Daha sonra camilerde nazarî tıp dersleri bile verilmiştir. Meselâ 11’inci
yüzyılda Hâkim-Biemrillâh devrinde İbnü’l-Heysem, Ezher Camii’nde tıp dersleri
veriyordu. Hazreti Peygamber döneminde, henüz İslâm’la müşerref olmuş ve dışarıdan
Medîne’ye gelmiş olanlar için Peygamber Mescidi’ne bitişik bir bölüm ayrılmış
ve burada dinî ilimlerin eğitim ve öğretimine başlanmıştır. Mescitte barınan ve
sayıları zaman zaman 400’e kadar çıkan Ashâb-ı Suffe, vakitlerinin büyük bir
kısmını öğrenimle geçiriyordu. İçlerinden bir kısmı sırf bunun için ticaret,
zanaat ve tarım gibi işlerden çekilmişti. “Suffe Ehli” de denilen bu kesim,
“İslâm Üniversitesi”nin ilk modeli olarak kabul edilmektedir.
Camide
eğitim ve öğretim sadece erkeklerle sınırlı değildi; kadınlar için de Mescid-i
Nebevî’de ayrı bir gün tahsis edilmişti. Kadınların dinî konulardaki geniş
kültürleri, kendilerine Hazreti Ömer gibi sertliğiyle tanınan bir halîfeye
çekinmeden itiraz edebilme cesareti vermiştir. Nitekim Hazreti Ömer, mehirlere
sınırlama getiren kararından, bir hanımın itirazı üzerine vazgeçmiştir.
Osmanlı’da
cami-külliye kültürü ve yıkılan “Ayasofya Külliyesi”
Camilerin
eğitim ve öğretim mahalli olarak kullanılması geleneği Osmanlılarda da
başlangıçtan beri benimsenen ve devam ettirilen bir uygulama olmuştur. Osmanlı cami,
külliye ve medreselerindeki mevcût odalarda (hücreler) öğrenci ikâmet etmekte,
medrese dershanesinde belirli dersler görülmekte, bunun dışında genel dersler
camilerde takip edilmekteydi. Takrir şeklinde halka açık olarak verilen bu
dersler için 17’nci yüzyıldan itibaren dersiâmların tayin edildiği
bilinmektedir.
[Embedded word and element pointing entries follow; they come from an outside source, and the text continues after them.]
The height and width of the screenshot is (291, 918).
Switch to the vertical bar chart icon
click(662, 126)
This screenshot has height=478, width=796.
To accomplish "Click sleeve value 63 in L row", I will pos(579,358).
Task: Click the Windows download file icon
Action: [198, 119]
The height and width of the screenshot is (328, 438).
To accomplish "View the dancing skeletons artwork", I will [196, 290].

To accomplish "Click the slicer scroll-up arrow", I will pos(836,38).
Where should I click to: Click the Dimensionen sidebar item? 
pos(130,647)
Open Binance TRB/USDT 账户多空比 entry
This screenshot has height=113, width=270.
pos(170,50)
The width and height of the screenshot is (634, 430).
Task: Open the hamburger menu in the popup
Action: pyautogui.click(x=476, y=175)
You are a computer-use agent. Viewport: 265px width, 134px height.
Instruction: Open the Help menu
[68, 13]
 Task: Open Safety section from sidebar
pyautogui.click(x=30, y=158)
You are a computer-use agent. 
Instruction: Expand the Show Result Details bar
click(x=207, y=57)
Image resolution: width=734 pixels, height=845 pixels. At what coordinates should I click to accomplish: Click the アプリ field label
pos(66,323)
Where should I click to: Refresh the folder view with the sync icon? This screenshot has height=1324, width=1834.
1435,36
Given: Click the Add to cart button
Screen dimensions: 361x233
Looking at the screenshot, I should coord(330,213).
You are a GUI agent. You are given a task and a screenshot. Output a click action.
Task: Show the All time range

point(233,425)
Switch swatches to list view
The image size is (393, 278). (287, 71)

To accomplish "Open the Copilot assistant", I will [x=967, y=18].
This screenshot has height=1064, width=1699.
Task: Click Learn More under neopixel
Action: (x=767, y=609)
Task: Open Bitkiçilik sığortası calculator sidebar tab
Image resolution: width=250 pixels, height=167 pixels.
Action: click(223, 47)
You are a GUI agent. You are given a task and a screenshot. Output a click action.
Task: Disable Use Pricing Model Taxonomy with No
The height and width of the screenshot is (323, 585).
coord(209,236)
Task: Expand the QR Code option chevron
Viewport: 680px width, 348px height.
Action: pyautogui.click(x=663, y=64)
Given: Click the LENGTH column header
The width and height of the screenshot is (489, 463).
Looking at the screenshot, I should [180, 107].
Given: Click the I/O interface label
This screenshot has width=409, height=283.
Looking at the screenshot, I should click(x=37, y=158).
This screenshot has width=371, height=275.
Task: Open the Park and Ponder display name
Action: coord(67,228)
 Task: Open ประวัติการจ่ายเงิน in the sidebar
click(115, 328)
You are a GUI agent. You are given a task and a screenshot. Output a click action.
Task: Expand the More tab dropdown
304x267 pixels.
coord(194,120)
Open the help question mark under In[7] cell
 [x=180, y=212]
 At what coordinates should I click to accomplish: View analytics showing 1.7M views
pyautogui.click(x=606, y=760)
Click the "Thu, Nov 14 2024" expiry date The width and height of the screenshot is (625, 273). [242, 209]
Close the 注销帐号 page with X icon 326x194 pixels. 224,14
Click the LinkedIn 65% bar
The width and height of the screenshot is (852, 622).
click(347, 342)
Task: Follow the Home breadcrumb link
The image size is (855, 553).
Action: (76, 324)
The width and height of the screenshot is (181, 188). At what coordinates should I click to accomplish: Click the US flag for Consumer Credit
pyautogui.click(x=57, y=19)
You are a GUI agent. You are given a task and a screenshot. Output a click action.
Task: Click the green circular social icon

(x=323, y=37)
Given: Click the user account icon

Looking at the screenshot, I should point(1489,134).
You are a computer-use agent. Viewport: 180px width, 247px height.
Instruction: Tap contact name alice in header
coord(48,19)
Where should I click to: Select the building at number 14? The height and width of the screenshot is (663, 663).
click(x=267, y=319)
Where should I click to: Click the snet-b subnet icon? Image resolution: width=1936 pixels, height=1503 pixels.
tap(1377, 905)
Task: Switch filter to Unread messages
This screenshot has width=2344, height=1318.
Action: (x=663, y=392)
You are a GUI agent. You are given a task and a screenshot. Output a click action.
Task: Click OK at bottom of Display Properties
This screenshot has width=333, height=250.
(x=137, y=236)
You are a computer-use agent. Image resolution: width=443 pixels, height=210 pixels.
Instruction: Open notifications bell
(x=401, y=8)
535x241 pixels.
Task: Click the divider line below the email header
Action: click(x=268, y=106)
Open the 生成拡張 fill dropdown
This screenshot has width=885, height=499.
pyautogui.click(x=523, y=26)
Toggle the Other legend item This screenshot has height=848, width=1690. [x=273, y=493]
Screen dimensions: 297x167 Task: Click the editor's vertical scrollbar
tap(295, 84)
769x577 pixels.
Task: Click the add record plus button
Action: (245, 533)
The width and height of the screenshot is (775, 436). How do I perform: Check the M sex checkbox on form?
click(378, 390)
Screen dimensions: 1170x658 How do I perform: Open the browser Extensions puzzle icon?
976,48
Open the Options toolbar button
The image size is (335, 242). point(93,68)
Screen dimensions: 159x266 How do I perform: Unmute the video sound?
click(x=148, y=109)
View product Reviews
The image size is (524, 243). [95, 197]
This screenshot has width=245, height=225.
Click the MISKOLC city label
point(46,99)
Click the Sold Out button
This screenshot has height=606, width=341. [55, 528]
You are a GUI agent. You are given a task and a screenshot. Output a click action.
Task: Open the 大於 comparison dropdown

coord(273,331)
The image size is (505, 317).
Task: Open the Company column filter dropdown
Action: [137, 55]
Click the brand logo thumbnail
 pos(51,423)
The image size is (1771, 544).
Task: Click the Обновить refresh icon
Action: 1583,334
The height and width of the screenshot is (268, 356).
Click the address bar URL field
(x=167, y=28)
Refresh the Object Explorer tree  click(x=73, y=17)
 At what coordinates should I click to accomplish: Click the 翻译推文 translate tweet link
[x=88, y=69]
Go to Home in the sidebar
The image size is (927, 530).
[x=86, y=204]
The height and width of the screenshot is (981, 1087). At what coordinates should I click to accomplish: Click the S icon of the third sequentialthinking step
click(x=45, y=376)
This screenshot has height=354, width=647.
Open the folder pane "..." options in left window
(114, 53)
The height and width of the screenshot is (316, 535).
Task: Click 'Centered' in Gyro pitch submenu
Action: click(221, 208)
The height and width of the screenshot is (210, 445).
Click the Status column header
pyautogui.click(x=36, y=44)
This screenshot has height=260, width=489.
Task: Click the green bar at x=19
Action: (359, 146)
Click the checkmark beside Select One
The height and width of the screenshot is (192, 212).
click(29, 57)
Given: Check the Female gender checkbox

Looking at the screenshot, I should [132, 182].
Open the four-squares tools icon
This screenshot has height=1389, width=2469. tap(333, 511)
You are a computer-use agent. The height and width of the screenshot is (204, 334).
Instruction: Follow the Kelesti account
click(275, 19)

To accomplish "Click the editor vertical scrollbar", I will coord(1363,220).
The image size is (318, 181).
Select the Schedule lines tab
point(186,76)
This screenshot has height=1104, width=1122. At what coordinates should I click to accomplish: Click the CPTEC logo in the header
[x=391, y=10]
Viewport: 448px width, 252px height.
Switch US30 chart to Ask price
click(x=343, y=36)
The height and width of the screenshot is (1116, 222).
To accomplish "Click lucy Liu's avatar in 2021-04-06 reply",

Osmanlı Devleti’nin yıkılmasına kadar aralıksız sürmüştür bu
uygulama.
Camilerde
dinî ilimlerin yanında güzel sanatların da ayrı bir yeri vardır. Hattâ o
dönemde, İstanbul’da bazı camiler geleneksel olarak yerleşmiş dersleriyle
meşhur olmuşlardır. Meselâ Nûr-u Osmaniye ve Bayezid gibi bazı camilerde hat meşk
edilirdi. Nitekim Ârif Efendi, Nûr-u Osmaniye’de verdiği hat dersleriyle
tanınmıştı. Bu dersler bazen, camiye bir kapı ile açılan bitişik odalarda
yapılırdı.
Osmanlı
camilerindeki eğitim ve kültür faaliyetlerini tamamlayan önemli bir unsur da
çok yaygın olarak görülen camilerde kütüphane tesisi geleneğiydi. Cami
derslerini takip eden talebeler ve namaz vakitleri arasında boş vakti olan
cemaat için bu kütüphaneler çok faydalı olmuşlardır. Osmanlı cami
kütüphaneleri, ya Mekke ve Medîne Harem-i Şeriflerinde, Mahmûdiye Kütüphanelerinde,
Ayasofya ve Süleymaniye örneklerinde olduğu gibi cami içerisinde demir şebeke
ile ayrılan bir kısma yerleştirilmiş veyahut da Bayezid Veliyyüddin Efendi,
Kayseri Râşid Efendi, Konya Yûsuf Ağa Kütüphanelerinde olduğu gibi camiye
bitişik olan ve bir iç kapı ile girilip çıkılan ek binalarda tesis edilmişlerdir.
Hazreti
Peygamber’in mescit uygulamasını çok iyi bilen ve benimseyen Fatih Sultan
Mehmed, fethin hemen ertesi gönü Ayasofya’yı camiye tahvil ederek feth-i mübîne
mührünü vurmuştur. Ayasofya, camiye tahvil edilirken harap bir hâldedir ve kilise
görevini yapmaktan uzaktır. Fethin sembolü olarak cami kimliğini 1934 tarihine
kadar sürdürmüştür. İlk günden itibaren cami merkezli önemli ilâveler yapılmış
ve zamanla bir eğitim külliyesine dönüştürülmüştür.
Ayasofya,
medrese ve bağlantıları ile başlı başına müstakil bir inceleme-araştırma
konusudur. Günümüzde inandırıcılığı olmayan tartışmalı bir kararnâme ile müzeye
dönüştürülmesi tarihî bir hatâ ve hattâ fetih rûhuna karşı işlenmiş bir
cinayettir. Ayasofya’nın yeniden aslî görevine, camiye döndürülerek ibadete
açılması yeterli değildir. İbadete açılması ile fetih rûhu yaşatılamaz.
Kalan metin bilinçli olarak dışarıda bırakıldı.